Oral Histories

The University of Michigan-Dearborn Oral Histories houses unique projects that represent significant aspects of our academic and cultural landscapes.

  Michigan Iranian American Oral History Project  

With support from a Michigan Humanities Council Heritage Grant and University of Michigan-Dearborn Development Grant, the MIAOHP collected 14 interviews in its first phase from 2016-2018. All interviews were recorded in southeast Michigan, either at the Journalism and Screen Studies Studio on campus or at an off-campus location chosen by the interviewee. For the past three years, we’ve been working to index, transcribe, and display these interviews on an accessible and discoverable site hosted by Mardigan Library.


  Spanish Identity Through Food Oral Histories Collection  

Different interviews will be conducted both in Spain and outside the Spanish contest to help understand global and local manifestations of (and changes to) Spanish identity as expressed through discussions of dishes, recipes, products, or techniques of food preparation. Information from the interviews will be mapped to media archetypes and stereotypes about "Spain." In addition to modifying OHMS, this project develops a data visualization interface to permit researchers to quickly connect interviews/transcripts with contextualizing material (e.g. geospatial information, cultural information, academic studies) and compare information across the digitized collection. The digital prototypes developed for the MIAOHP and Spanish Identity Through Food will not only help bring these particular communities' knowledge from the margins to an accessible center, but also serve as a useful case study in the digital humanities.

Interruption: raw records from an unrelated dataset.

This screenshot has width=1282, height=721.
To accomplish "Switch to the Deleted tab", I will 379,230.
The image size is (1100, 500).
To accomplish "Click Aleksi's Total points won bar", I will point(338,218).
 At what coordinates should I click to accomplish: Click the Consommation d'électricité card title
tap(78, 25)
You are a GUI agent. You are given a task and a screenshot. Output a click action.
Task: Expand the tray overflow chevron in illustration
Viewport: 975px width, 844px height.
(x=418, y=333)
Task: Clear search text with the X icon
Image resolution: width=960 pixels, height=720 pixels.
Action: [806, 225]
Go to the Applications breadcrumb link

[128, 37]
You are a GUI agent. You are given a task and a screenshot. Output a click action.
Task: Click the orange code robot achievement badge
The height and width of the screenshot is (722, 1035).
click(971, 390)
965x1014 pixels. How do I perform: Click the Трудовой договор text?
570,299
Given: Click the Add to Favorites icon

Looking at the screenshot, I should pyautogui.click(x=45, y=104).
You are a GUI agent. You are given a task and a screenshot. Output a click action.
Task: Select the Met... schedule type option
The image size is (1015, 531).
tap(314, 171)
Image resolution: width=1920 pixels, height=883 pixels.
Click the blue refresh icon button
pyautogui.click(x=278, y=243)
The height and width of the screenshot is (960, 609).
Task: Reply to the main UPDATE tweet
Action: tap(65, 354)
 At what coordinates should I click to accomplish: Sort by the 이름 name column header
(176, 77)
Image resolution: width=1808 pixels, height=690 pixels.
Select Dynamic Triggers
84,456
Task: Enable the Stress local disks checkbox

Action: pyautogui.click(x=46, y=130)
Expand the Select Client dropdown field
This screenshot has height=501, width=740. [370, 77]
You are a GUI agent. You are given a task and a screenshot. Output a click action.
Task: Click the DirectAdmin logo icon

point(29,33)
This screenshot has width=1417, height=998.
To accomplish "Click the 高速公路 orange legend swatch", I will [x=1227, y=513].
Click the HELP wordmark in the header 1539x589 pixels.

  Voice Vision Holocaust Survivor Oral History Archive  

The Voice/Vision Archive is a unique, widely accessible repository of video and audio taped oral history interviews conducted with Holocaust survivors from 1981 to 2011. The archive, which primarily contains interviews with Holocaust survivors from the Detroit metropolitan area, was established at the University of Michigan-Dearborn by Professor of History Sidney Bolkosky, who conducted the bulk of the interviews. The archive aims to serve as a foundation for quality Holocaust education and research, both globally and locally.